Bank lending against commercial property has grown in the first six months of 2019, rising to £23.3 billion.
New loans grew from £21 billion in the first half of 2018, which represents a year-on-year growth of 10.9 per cent.
Research from the Cass Business School UK Commercial Real Estate Lending Report indicates that new lending has increased by four per cent compared to last year, with property transactions to the value of £23 billion taking place.
This represents a total of £1 of new debt for every £1 of property value in a transaction in the first six months of 2019, exceeding the ten-year average, which is £0.74 of new debt per £1 of property value in a transaction.
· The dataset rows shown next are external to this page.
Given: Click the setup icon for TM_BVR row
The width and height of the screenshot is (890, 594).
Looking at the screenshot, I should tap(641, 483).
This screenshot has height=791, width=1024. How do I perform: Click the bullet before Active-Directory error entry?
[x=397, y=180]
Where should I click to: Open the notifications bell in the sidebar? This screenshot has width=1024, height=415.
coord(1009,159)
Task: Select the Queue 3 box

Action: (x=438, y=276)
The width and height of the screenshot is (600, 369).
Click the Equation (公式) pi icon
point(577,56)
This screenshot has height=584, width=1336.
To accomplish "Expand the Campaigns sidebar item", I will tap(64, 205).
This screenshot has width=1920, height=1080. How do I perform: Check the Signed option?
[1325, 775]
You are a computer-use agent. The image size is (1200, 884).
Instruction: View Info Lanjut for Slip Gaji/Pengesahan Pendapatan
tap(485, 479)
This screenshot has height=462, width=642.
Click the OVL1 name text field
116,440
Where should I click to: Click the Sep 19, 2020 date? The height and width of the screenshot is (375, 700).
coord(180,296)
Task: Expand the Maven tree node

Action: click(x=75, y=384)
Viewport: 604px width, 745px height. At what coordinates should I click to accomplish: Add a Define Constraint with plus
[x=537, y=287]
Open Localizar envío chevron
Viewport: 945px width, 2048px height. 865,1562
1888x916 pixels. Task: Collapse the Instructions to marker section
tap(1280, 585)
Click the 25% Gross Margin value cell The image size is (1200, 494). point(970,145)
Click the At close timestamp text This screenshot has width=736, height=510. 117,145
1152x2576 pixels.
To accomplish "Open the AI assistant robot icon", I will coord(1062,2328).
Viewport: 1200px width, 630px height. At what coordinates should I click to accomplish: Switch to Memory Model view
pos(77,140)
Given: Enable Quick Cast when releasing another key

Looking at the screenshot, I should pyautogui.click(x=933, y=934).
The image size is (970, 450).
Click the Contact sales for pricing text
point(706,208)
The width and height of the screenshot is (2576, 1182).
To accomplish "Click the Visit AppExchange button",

However, experts believe that a significant portion of the new debt came as a result of restructuring and refinancing, with approximately 40 per cent of new debt being used to finance property purchases.
The outstanding development finance figure remained static, while undrawn facilities increased from £22 billion at the end of 2018 to £27 billion in the first half of 2019, indicating that more development finance will be available for drawdown in the second half of the year.
Neil Odom-Haslett, President of the Association of Property Lenders, said: “The first six months of 2019 have been challenging due to a number of reasons, notably, the lack of transactions, the structural changes to the retail sector, the uncertainty that Brexit has bought and many lenders being in ‘risk-off’ mode.
Notwithstanding these headwinds, real estate lenders have had an incredibly busy first half as they refinance their legacy loan books and reposition some of their retail lending.”